There is an easier way to do this, however…

> git nuke master

Place this alias in your gitconfig:

# Has the same effect as deleting the entire repo and re-cloning
# Except it doesn't delete files in the .gitignore, to be safe
nuke = "!sh -c \"git checkout $1 && git stash -u && git fetch --all && git reset --hard origin/$1  && git clean -df && git submodule update --init --recursive\" -"

git nuke branch-name

For example:

git nuke master


Shell commands as git aliases

First, here is the syntax for running shell commands with parameters via git aliases:

"!sh -c \"git command $1\" -"

Note: the inner quotations must be escaped with backslashes.

To run a shell command through a git alias, put an exclamation point before the command name.

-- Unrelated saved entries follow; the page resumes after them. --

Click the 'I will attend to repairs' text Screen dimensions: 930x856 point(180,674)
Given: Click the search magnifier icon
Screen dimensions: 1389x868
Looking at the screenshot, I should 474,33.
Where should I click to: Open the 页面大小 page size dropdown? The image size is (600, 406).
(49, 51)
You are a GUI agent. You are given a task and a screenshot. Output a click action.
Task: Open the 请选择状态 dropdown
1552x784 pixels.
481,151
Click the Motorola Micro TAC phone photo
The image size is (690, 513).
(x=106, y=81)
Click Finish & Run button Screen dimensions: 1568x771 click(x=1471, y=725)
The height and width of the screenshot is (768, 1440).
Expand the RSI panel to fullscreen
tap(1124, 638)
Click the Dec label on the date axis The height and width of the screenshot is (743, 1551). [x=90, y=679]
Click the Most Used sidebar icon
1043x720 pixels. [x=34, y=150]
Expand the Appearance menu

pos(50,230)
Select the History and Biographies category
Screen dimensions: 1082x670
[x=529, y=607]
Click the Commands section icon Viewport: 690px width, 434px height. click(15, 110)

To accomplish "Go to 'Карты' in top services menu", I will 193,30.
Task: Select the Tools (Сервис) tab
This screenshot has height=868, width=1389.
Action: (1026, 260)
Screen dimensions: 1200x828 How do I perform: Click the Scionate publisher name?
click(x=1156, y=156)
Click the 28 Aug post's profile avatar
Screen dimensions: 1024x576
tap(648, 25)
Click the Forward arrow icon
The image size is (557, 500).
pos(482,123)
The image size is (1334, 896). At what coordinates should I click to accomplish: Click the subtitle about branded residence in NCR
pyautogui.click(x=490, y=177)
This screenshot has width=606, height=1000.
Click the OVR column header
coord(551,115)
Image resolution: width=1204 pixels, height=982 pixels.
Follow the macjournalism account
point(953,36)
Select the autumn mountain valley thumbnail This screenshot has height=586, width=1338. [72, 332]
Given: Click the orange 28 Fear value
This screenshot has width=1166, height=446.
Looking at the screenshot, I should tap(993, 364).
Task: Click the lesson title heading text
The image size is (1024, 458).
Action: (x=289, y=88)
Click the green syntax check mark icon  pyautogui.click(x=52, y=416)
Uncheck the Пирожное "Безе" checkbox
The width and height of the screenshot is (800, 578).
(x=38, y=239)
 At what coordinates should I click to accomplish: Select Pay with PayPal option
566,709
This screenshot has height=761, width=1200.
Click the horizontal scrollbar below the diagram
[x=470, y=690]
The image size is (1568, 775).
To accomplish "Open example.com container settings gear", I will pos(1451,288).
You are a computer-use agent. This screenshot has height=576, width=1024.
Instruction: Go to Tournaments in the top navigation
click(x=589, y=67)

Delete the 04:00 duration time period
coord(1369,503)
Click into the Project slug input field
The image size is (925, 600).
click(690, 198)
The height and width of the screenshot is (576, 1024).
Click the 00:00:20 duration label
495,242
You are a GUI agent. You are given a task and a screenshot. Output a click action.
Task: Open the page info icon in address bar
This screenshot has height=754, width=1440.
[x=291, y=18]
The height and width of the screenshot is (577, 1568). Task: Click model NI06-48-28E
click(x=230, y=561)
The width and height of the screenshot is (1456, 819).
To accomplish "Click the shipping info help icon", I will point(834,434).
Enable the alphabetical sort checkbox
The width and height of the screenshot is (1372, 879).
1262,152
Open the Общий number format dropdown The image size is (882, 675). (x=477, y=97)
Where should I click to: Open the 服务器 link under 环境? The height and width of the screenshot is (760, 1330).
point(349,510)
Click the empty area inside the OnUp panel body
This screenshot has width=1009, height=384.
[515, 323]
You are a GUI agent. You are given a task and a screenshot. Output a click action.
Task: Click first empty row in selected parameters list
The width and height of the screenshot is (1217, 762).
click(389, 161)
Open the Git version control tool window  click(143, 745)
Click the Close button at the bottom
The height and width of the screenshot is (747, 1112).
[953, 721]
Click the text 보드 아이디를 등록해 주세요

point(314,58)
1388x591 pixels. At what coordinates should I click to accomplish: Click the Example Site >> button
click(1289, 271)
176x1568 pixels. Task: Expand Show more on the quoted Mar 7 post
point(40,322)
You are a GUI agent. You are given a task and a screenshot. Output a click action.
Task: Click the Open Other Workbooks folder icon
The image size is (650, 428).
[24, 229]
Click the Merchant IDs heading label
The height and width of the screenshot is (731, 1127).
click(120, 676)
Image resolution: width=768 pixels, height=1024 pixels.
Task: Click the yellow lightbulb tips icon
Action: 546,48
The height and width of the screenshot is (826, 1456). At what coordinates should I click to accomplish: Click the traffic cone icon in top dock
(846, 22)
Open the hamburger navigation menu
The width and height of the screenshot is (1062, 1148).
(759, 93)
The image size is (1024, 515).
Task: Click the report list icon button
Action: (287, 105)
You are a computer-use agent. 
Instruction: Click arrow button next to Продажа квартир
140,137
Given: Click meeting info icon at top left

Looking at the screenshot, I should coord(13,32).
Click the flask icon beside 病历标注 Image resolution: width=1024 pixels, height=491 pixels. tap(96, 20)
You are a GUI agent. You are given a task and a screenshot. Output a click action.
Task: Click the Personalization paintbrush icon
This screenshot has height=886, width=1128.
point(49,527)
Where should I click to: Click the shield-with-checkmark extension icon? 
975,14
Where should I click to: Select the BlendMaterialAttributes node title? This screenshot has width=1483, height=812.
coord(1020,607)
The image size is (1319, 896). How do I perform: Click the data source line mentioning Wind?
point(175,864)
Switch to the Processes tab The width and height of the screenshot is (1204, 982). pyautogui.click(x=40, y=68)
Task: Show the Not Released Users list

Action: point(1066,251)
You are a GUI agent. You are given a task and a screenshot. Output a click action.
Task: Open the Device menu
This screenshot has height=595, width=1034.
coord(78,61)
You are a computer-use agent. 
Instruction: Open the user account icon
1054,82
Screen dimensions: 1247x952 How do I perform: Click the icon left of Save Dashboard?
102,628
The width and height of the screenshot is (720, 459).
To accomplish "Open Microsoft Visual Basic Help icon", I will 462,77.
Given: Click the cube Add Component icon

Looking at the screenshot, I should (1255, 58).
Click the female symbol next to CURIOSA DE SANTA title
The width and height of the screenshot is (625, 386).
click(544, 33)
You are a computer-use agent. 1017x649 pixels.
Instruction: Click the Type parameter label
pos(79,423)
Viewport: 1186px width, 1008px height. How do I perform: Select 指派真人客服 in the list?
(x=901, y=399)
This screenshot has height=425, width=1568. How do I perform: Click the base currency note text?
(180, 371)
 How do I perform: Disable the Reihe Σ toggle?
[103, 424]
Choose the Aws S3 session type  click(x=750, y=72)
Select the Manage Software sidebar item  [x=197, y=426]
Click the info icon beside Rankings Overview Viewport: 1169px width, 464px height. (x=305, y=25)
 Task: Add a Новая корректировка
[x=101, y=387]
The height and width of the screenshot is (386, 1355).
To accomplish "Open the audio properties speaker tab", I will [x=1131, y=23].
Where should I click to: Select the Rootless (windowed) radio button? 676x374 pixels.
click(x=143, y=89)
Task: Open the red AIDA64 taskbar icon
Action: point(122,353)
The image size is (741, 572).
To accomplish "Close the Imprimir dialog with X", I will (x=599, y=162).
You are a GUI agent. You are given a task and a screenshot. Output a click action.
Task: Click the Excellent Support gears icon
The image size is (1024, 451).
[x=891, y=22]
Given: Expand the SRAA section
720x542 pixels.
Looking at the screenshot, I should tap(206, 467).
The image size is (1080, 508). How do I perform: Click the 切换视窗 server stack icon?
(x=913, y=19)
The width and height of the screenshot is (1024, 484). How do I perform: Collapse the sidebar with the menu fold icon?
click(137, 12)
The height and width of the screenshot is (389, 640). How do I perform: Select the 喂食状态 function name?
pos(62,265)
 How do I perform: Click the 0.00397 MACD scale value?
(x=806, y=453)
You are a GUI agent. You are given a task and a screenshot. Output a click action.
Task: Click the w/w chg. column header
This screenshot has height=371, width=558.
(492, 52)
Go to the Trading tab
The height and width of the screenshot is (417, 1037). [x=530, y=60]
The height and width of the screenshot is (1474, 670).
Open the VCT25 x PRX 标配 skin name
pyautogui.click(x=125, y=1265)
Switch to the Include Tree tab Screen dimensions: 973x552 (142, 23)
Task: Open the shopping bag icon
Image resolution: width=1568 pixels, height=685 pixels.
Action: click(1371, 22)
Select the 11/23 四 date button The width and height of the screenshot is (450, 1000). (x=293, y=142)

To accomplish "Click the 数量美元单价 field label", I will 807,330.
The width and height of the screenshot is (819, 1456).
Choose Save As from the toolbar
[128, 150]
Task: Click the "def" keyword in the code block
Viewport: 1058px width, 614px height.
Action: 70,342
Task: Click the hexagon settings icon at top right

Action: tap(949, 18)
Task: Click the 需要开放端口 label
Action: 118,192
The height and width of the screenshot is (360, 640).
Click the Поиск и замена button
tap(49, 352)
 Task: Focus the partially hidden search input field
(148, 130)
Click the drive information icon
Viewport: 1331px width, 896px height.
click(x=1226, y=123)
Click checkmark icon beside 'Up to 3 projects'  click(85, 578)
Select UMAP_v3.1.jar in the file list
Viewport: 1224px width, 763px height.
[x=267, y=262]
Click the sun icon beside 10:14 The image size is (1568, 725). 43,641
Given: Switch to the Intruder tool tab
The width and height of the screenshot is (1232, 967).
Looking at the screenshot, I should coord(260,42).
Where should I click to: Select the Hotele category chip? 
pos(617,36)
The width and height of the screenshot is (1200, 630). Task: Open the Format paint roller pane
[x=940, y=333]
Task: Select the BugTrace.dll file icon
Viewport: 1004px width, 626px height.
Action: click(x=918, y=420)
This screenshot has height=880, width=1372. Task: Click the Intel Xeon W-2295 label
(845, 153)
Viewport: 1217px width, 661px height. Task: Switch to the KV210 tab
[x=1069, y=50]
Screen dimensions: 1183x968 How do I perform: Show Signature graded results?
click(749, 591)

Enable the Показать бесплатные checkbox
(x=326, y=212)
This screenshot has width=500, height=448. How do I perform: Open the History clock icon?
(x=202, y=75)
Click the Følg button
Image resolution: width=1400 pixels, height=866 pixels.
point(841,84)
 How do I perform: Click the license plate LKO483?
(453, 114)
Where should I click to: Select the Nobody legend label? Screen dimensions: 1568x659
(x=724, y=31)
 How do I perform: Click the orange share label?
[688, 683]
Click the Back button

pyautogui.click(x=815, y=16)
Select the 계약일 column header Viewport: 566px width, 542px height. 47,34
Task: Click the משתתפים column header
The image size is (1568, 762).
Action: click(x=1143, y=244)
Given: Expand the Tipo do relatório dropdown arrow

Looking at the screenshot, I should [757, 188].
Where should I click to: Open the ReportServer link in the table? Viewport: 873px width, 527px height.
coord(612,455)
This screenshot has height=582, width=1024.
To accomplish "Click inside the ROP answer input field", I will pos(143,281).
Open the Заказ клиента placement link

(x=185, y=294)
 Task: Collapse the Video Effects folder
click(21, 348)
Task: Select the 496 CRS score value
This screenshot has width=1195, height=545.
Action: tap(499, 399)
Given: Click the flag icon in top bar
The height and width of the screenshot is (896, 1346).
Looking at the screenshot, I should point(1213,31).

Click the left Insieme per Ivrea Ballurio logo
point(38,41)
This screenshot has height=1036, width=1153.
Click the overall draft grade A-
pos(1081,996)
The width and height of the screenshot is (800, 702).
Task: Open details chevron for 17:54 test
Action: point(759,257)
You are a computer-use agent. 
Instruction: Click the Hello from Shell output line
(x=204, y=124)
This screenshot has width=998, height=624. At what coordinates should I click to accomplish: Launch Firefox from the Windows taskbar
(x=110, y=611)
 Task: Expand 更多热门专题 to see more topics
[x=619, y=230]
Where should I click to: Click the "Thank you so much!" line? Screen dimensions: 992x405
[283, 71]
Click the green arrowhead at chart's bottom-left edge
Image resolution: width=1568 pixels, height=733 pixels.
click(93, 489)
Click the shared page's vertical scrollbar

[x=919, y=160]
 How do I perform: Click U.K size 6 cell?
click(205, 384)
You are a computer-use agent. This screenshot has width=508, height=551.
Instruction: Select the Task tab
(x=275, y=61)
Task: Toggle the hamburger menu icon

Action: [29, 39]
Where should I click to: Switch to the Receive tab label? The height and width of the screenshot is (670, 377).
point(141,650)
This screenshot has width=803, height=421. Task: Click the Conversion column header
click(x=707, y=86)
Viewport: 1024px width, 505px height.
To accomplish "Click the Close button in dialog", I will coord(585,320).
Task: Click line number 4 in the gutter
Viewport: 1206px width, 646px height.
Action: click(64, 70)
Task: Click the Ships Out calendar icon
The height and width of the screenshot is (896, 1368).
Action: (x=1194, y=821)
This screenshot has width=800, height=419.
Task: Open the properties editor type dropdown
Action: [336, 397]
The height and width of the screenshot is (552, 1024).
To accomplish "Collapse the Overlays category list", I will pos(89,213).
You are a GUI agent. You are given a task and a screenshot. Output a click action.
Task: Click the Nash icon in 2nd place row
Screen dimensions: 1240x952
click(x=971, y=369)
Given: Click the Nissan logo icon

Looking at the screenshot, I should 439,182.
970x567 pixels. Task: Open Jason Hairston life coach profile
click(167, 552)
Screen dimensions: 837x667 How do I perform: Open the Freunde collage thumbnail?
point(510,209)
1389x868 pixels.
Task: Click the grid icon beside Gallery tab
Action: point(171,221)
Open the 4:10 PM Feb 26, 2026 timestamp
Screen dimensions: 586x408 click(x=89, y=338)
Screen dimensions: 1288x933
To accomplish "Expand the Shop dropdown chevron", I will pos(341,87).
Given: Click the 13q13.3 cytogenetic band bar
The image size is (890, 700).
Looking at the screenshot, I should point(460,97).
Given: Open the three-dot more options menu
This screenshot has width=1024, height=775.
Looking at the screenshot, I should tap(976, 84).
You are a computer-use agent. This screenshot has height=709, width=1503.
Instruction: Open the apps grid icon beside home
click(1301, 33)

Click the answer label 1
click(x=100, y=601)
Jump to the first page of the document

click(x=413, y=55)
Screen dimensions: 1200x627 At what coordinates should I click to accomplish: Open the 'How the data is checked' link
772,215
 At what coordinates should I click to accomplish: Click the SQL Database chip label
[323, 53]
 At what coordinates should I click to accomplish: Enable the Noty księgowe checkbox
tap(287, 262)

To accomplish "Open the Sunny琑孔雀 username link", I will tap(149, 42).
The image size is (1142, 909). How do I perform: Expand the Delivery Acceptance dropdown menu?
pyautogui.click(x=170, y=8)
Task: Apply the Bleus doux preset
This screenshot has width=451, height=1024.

From the gitconfig manual:

If the alias expansion is prefixed with an exclamation point, it will be treated as a shell command.

In the nuke alias we use this to our advantage by running sh -c the command will be given as a string, and the hyphen at the end will send it to standard input.

The symbol $1 is interpreted as the first parameter passed in, and likewise later parameters are handled by their position prefixed by a dollar sign. (First parameter: $1, Second parameter: $2, etc.)

Now that we can run shell commands with parameters from git aliases we can string together a chain of useful git commands.

> git nuke master

First, we want to checkout the branch that was passed in as a parameter:

git checkout $1 

Then we want to save local modifications away and revert the working directory to match the HEAD commit, including untracked files with the -u switch:

git stash -u

Next, we want to get all current upstream refs (this also conveniently allows us to know about all current upstream branches):

git fetch --all

Next, we want to throw away all of our uncommitted changes and reset our git repo to the latest commit of the branch we specified:

git reset --hard origin/$1

Next, we want to discard the stashed changes from before, forcing deletion of the stash with the -f flag and allowing deletion of directories that were stashed with the -d flag:

git clean -df

Finally, we ensure that our git submodules are up to date with the current branch:

git submodule update --init --recursive

Your git repo’s local branch is now completely synced with the upstream branch and your build files have been preserved.